§ **To do**: Copy every line of the material below word for word, and leave the pictures out of your answer.

------ Provided records

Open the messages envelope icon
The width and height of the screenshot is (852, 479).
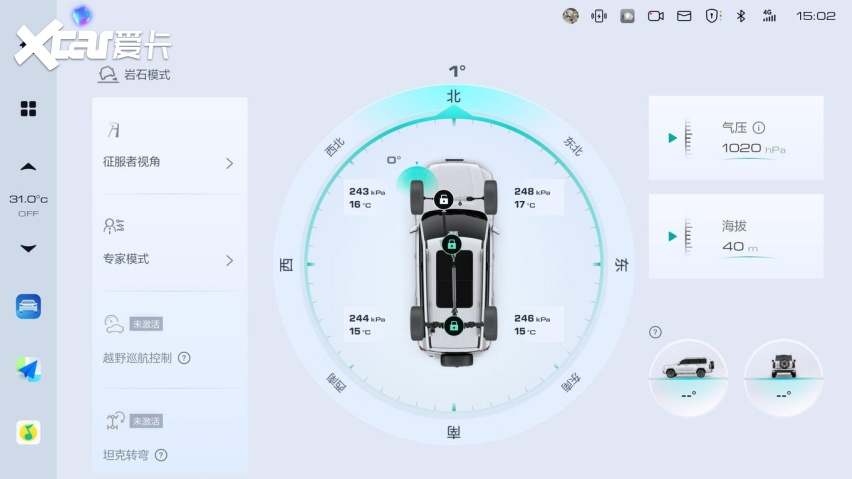pyautogui.click(x=684, y=16)
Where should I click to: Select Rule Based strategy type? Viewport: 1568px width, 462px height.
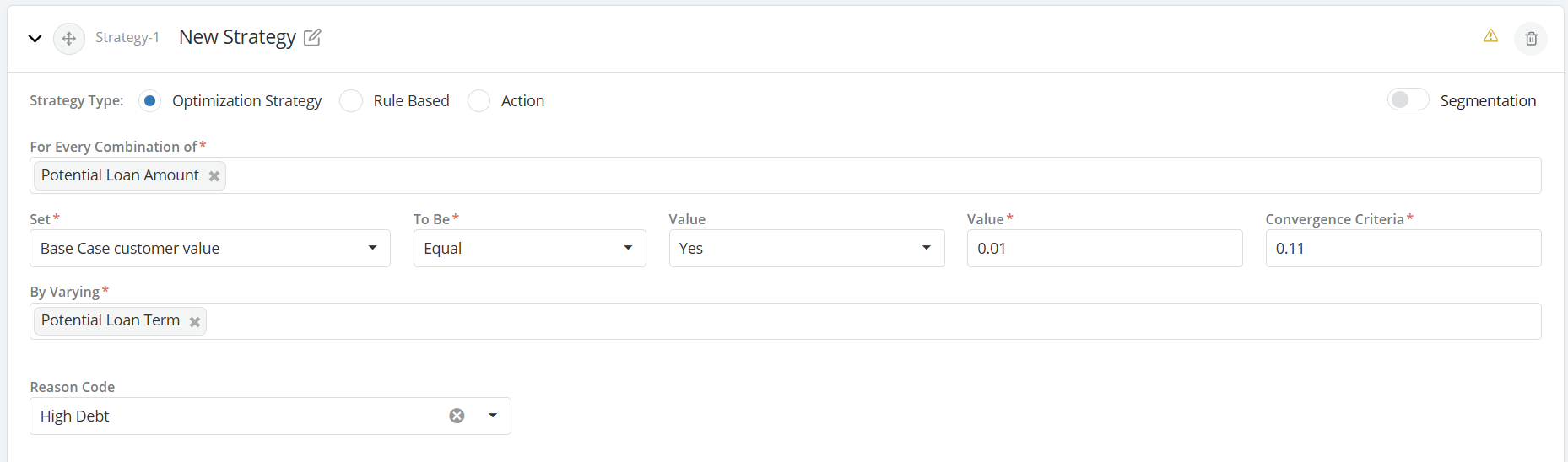[x=351, y=101]
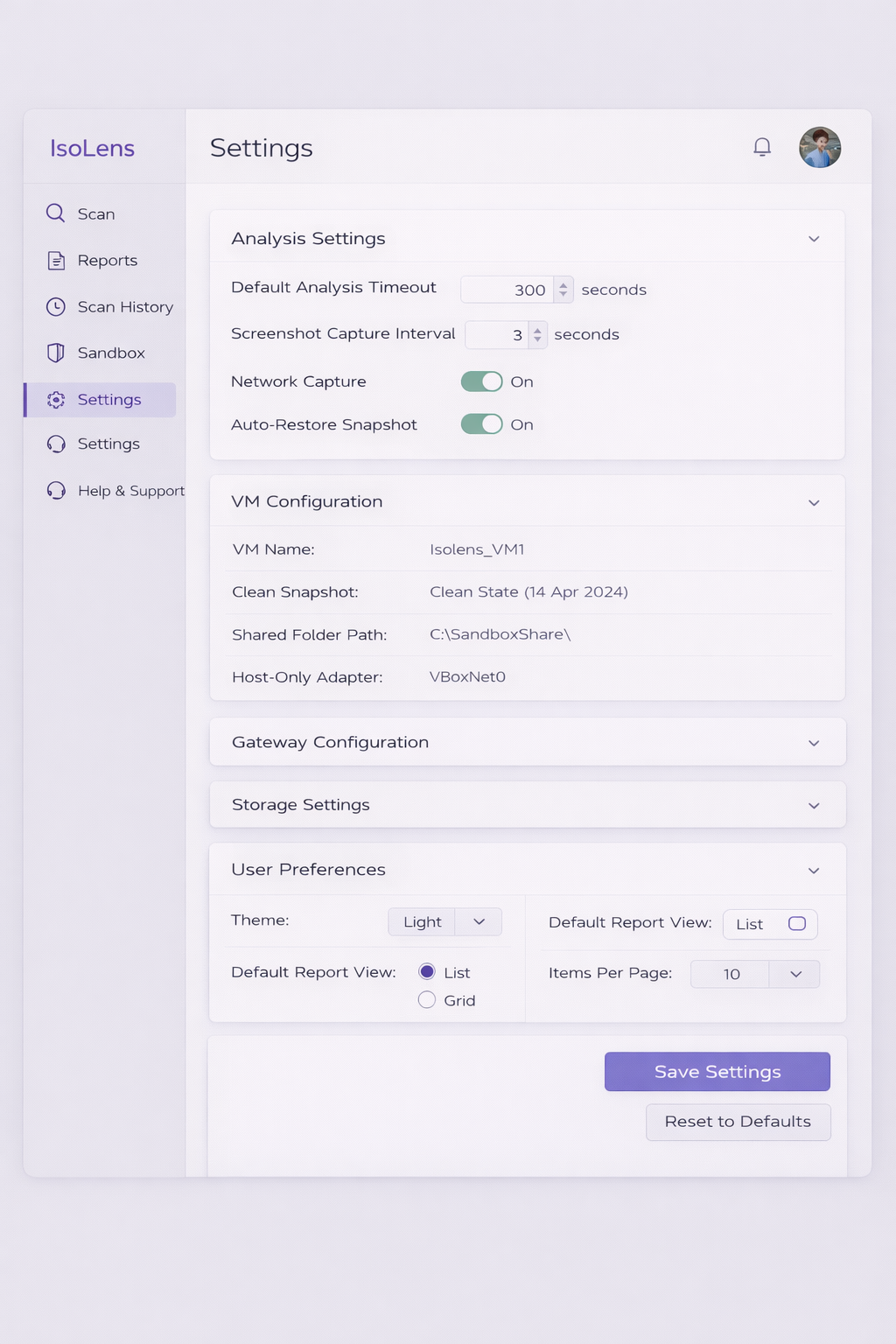This screenshot has width=896, height=1344.
Task: Increase Default Analysis Timeout with the stepper
Action: (x=564, y=284)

------------

§ **Reply**:
Open the messages envelope icon
The width and height of the screenshot is (852, 479).
pyautogui.click(x=684, y=16)
Where should I click to: Select Rule Based strategy type? Viewport: 1568px width, 462px height.
[x=351, y=101]
This screenshot has width=896, height=1344.
Task: Increase Default Analysis Timeout with the stepper
Action: (x=564, y=284)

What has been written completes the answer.